The linearity in Final Fantasy XIII has been removed to some degree, which optional time gates taking you to more time zones. While most of these have no bearing on the main story line, you get trophies, monsters, fragments and other stuff for trying them out. You also get seals, which can close a gate. What that does is allow you to play that world all over again, but this time with your current stats. This lets you gain those five stars in battles or that treasure that you were not able to get during your first visit to the timeline. You also unlock alternate timelines, versions of an era. For example, if 400 AF was the original timeline, your meddling with the space time will create a 4XX AF. Think of 400 AF as the world where Goku and Vegeta died, and 4XX AF where they survive due to the interference of Trunks. By the way, did I forget to mention that you can save anytime during the game? No, I am not lying to you.
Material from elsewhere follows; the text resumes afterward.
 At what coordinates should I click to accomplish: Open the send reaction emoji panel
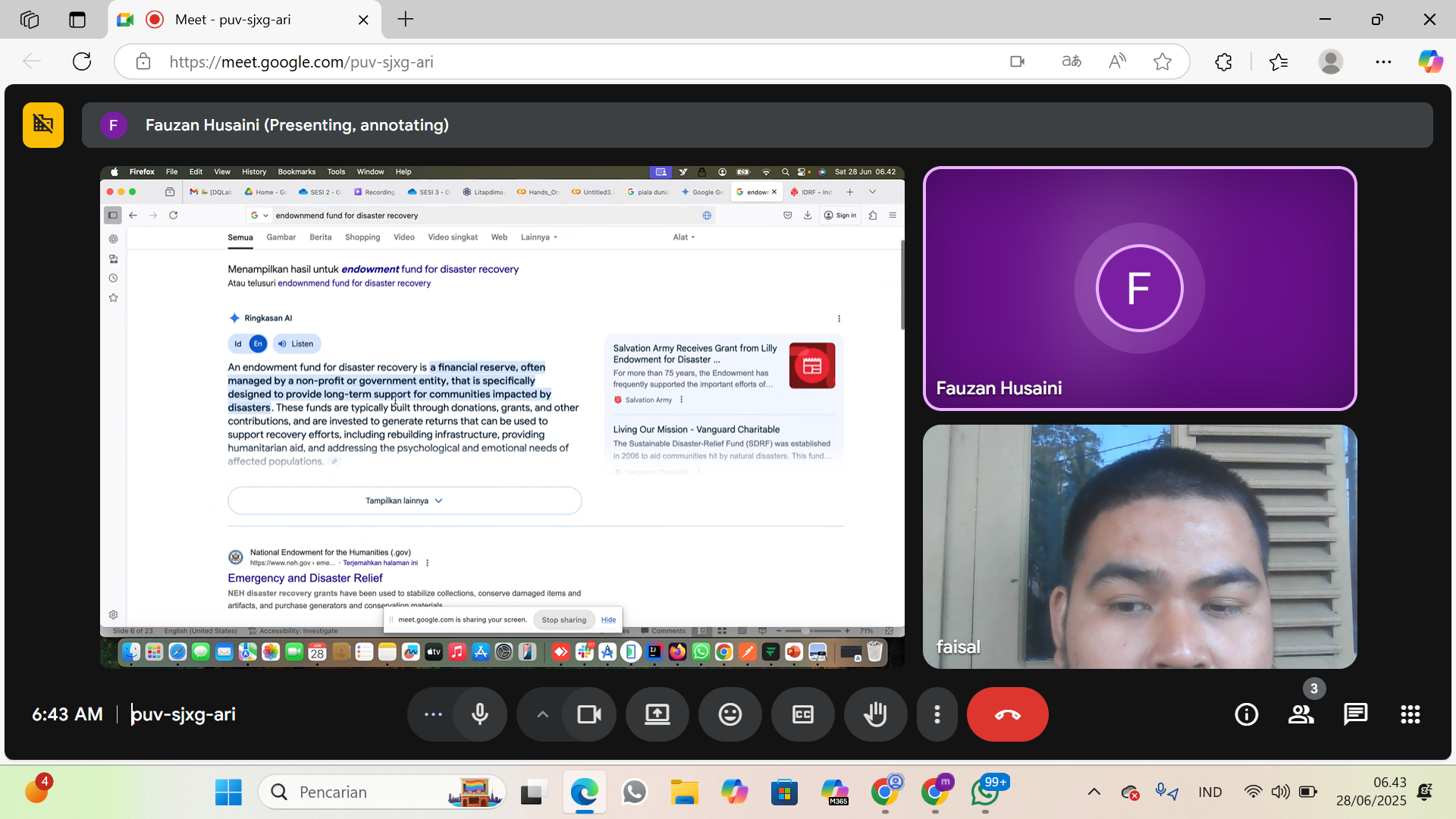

Final Fantasy games have always delighted with their gorgeous graphics, and XIII-2 is no different. The voice acting is also top notch. The music is pretty good, with additional chocobo tracks making their debut. Depending upon the chocobo you ride, a different chocobo track will play. Because you are limited to only two characters, the game doesn’t grip you like JRPGs usually do. There is only so much you can take of a squealing teen and an emo hunter. The game’s predecessor had a father desperate to save his son, an angry woman ready to tear down everything in her path to save her sister, a young man overcompensating to hide his feelings of guilt, an angry and hurt boy seeking revenge for his mother’s death, and two women centuries from the past. In fact, every Final Fantasy game had a collection of characters with varied backgrounds, personalities and skills, which made for a fun time.
XIII-2 also does away with the whole idea of summoning, one of the coolest feature in the franchise. While you do get a whole menagerie of monsters to play with, nothing compares to the thrill of summoning a gigantic being of destruction to mow down everyone in your path. I know now how Ben 10 feels without his Omnitrix. The game ends with a ‘To be continued…’ message, leading me to think that a Final Fantasy XIII-3 was on the way, but a quick internet search quickly dispelled such notions. According to the official statements, Square Enix will be releasing DLC so that players can experience the closure of the story. While I appreciate DLC carrying extra content like boss battles, extra maps or goodies, wrapping up the game in a DLC is pure horseshit.
As a whole, Final Fantasy XIII-2 fails to recreate the magic associated with the franchise. It does improve upon some aspects of Final Fantasy XIII, but lets you down in others. Yet another average game in an otherwise magnificent series.